Fig. 7. Surface and total expression of receptors and TRAIL-induced apoptosis in WM793 and FEMX melanoma cells that were grown as adherent (media with 10% FBS) or suspension (serum-free media with supplements) cell cultures.

(A and B) Surface expression of receptors in WM793 and FEMX cells after culture in the complete media or growth in serum-free media with supplements: EGF (20 ng/ml, FGF2 (20 ng/ml) and insulin (5 μg/ml). Immunostaining receptors and the flow cytometry were performed. (C and D) Spheroid culture of FEMX cells and mixed (adherent and floating) culture of WM793 were observed after culturing in serum-free media with supplements. (E) TRAIL+CHX and TRAIL+TNF-induced apoptosis was induced by 24h-treatment of FEMX cells grown before treatment in the complete media (for 2 days) or serum-free (SF) media with supplements (for 3 days).

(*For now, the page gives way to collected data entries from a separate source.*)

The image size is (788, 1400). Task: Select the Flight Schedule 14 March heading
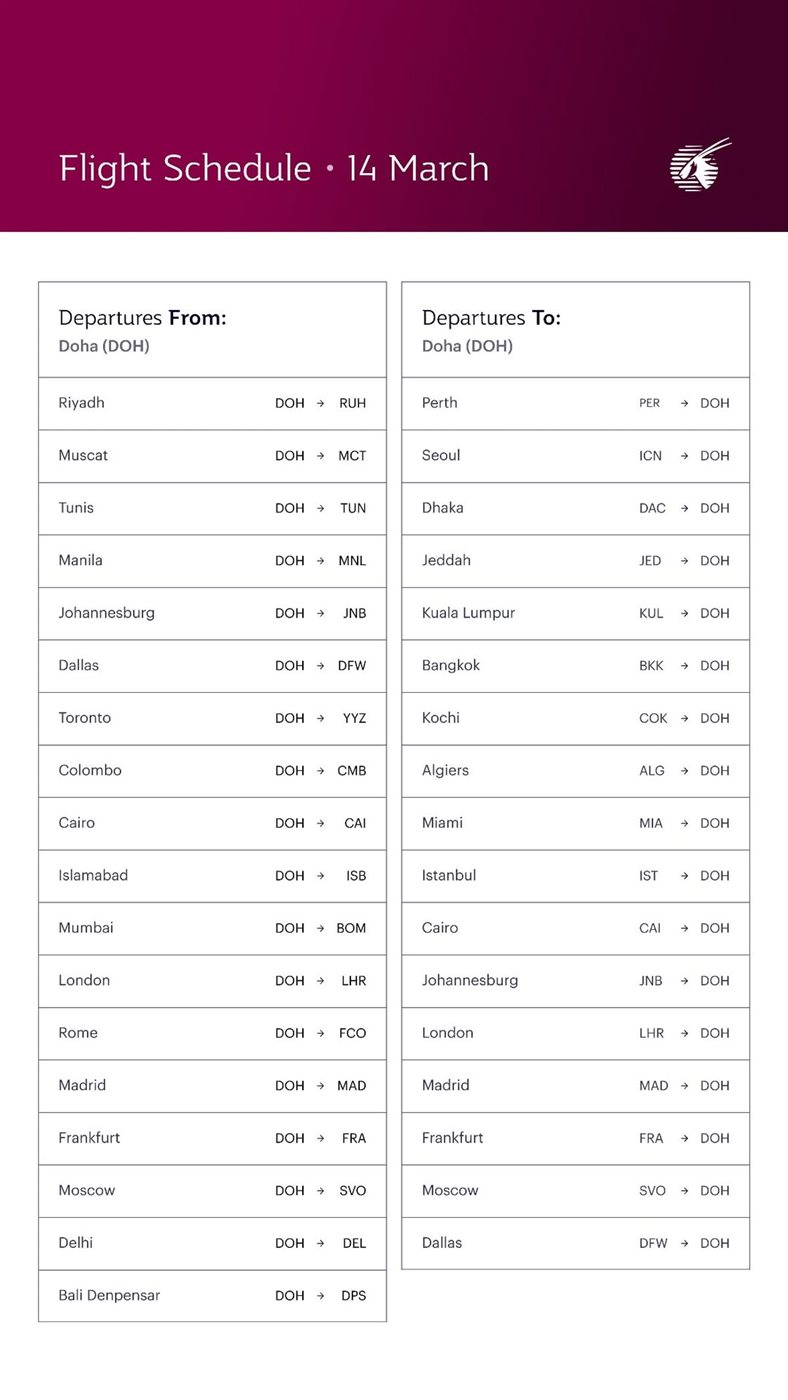[x=274, y=168]
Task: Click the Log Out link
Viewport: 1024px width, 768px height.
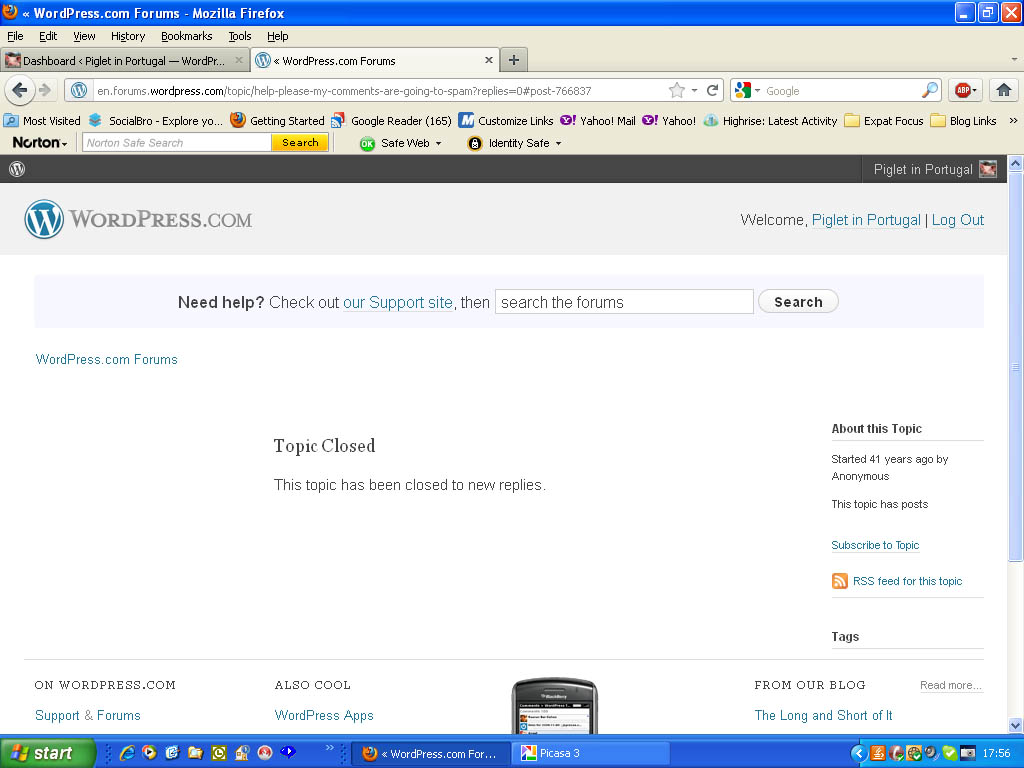Action: click(x=957, y=220)
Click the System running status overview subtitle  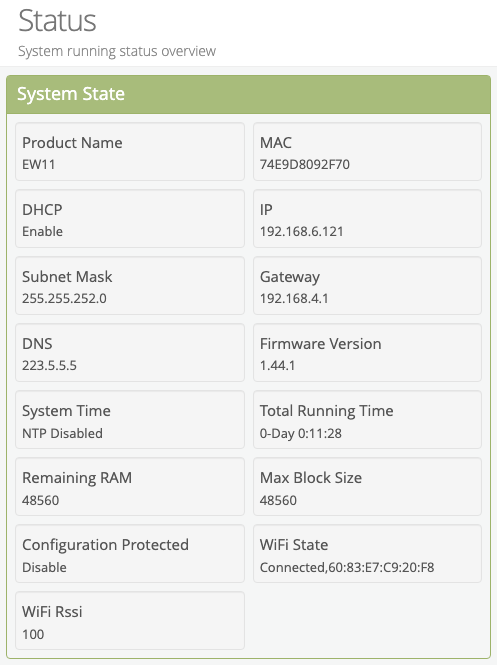[117, 51]
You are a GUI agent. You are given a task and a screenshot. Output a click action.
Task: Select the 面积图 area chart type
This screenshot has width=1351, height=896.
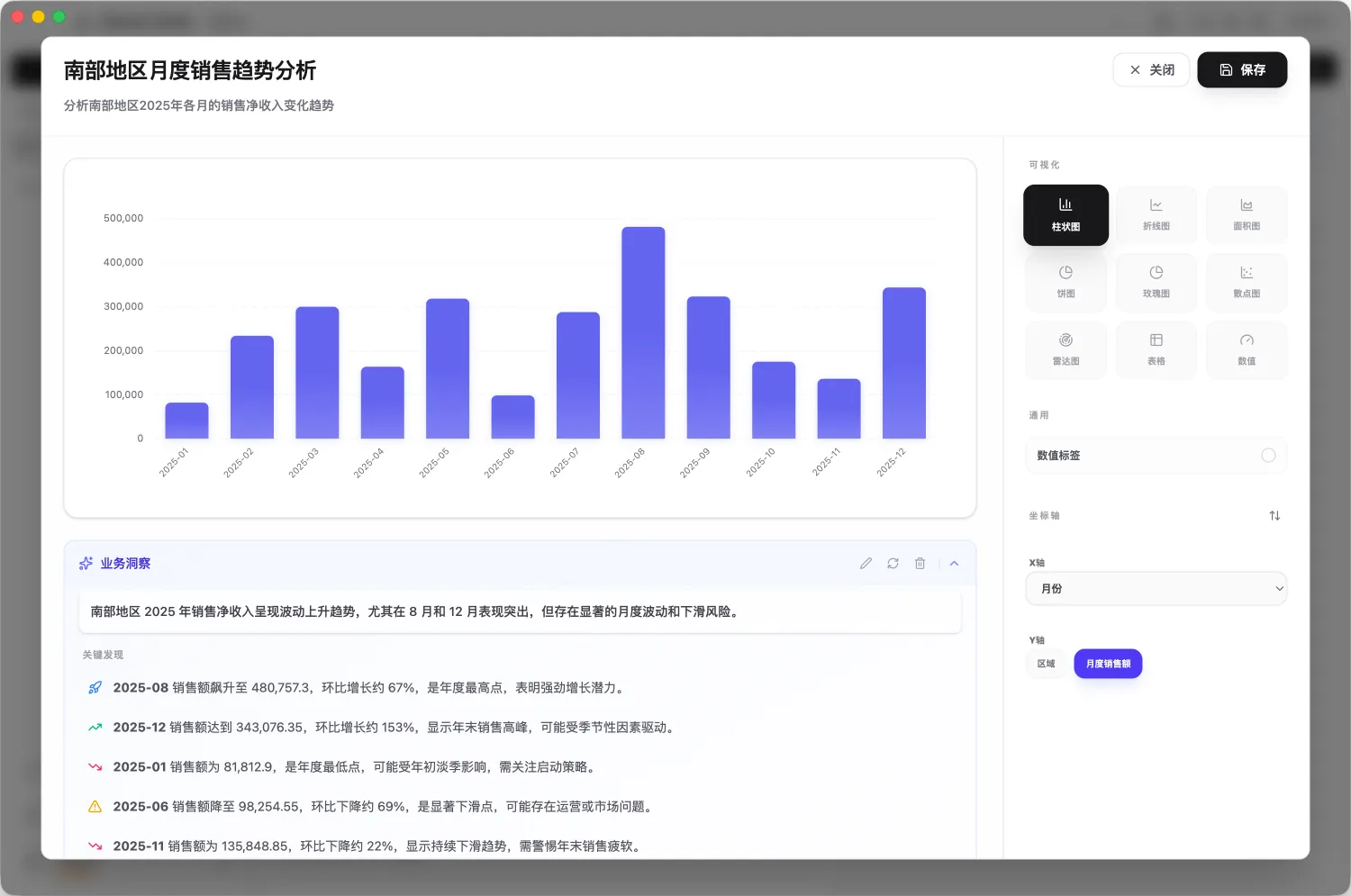tap(1247, 214)
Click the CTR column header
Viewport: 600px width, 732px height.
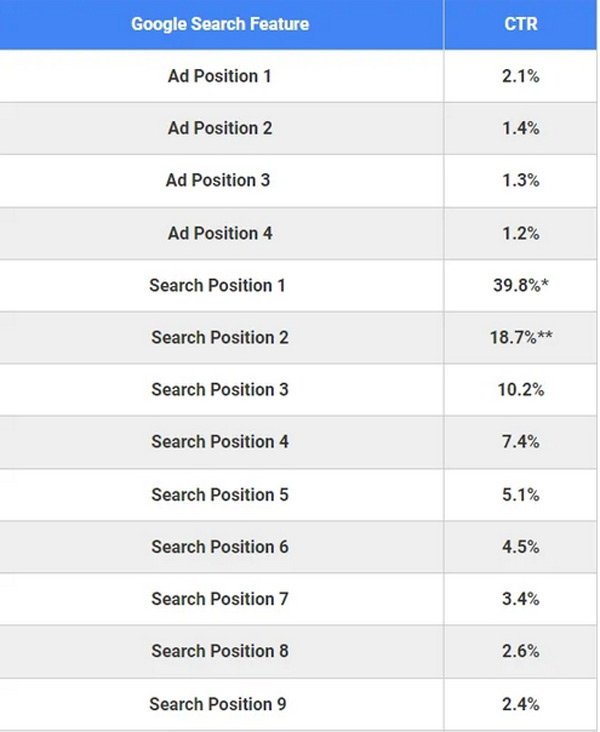click(x=521, y=24)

PI staining of the cell nuclei and FACS analysis were performed for the detection of apoptotic levels. (F) Effects of TNFα (20 ng/ml) on expression levels of COX2 8 h after treatment of FEMX cells. Confocal images are shown after immunostaining with anti-STAT3 (green) and anti-COX2 (red) Abs. The bottom panel demonstrates relative increase of COX2-positive cells after TNF treatment.